(SUPPLIED ENTRIES begins)
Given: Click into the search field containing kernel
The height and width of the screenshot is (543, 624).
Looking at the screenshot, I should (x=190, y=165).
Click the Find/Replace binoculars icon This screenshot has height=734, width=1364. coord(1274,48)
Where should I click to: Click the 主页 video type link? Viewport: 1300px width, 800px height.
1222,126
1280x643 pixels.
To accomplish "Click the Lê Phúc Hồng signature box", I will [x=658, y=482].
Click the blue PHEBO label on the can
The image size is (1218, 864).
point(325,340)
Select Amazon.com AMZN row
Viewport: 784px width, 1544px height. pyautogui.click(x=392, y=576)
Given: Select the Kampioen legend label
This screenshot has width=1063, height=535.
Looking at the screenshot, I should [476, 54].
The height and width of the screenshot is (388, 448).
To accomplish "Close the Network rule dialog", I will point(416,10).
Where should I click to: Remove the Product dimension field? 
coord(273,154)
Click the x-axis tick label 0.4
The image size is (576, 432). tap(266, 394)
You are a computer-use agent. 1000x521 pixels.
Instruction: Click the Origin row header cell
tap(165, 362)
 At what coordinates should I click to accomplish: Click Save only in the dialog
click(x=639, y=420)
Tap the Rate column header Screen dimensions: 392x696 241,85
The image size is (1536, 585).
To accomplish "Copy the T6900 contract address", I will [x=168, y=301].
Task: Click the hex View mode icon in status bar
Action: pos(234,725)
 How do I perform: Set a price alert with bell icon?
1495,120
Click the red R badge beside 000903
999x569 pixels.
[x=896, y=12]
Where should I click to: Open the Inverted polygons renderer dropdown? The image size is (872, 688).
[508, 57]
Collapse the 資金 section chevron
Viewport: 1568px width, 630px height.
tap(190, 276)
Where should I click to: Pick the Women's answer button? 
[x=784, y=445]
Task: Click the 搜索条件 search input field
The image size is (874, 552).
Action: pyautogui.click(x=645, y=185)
(SUPPLIED ENTRIES ends)
EXERCISE AIM:
Would you reproduce the whole listing exactly as it stands?

RESPONSE AREA:
Given: Click into the search field containing kernel
The height and width of the screenshot is (543, 624).
Looking at the screenshot, I should (x=190, y=165).
Click the Find/Replace binoculars icon This screenshot has height=734, width=1364. coord(1274,48)
Where should I click to: Click the 主页 video type link? Viewport: 1300px width, 800px height.
1222,126
1280x643 pixels.
To accomplish "Click the Lê Phúc Hồng signature box", I will [x=658, y=482].
Click the blue PHEBO label on the can
The image size is (1218, 864).
point(325,340)
Select Amazon.com AMZN row
Viewport: 784px width, 1544px height. pyautogui.click(x=392, y=576)
Given: Select the Kampioen legend label
This screenshot has width=1063, height=535.
Looking at the screenshot, I should [476, 54].
The height and width of the screenshot is (388, 448).
To accomplish "Close the Network rule dialog", I will point(416,10).
Where should I click to: Remove the Product dimension field? 
coord(273,154)
Click the x-axis tick label 0.4
The image size is (576, 432). tap(266, 394)
You are a computer-use agent. 1000x521 pixels.
Instruction: Click the Origin row header cell
tap(165, 362)
 At what coordinates should I click to accomplish: Click Save only in the dialog
click(x=639, y=420)
Tap the Rate column header Screen dimensions: 392x696 241,85
The image size is (1536, 585).
To accomplish "Copy the T6900 contract address", I will [x=168, y=301].
Task: Click the hex View mode icon in status bar
Action: pos(234,725)
 How do I perform: Set a price alert with bell icon?
1495,120
Click the red R badge beside 000903
999x569 pixels.
[x=896, y=12]
Where should I click to: Open the Inverted polygons renderer dropdown? The image size is (872, 688).
[508, 57]
Collapse the 資金 section chevron
Viewport: 1568px width, 630px height.
tap(190, 276)
Where should I click to: Pick the Women's answer button? 
[x=784, y=445]
Task: Click the 搜索条件 search input field
The image size is (874, 552).
Action: pyautogui.click(x=645, y=185)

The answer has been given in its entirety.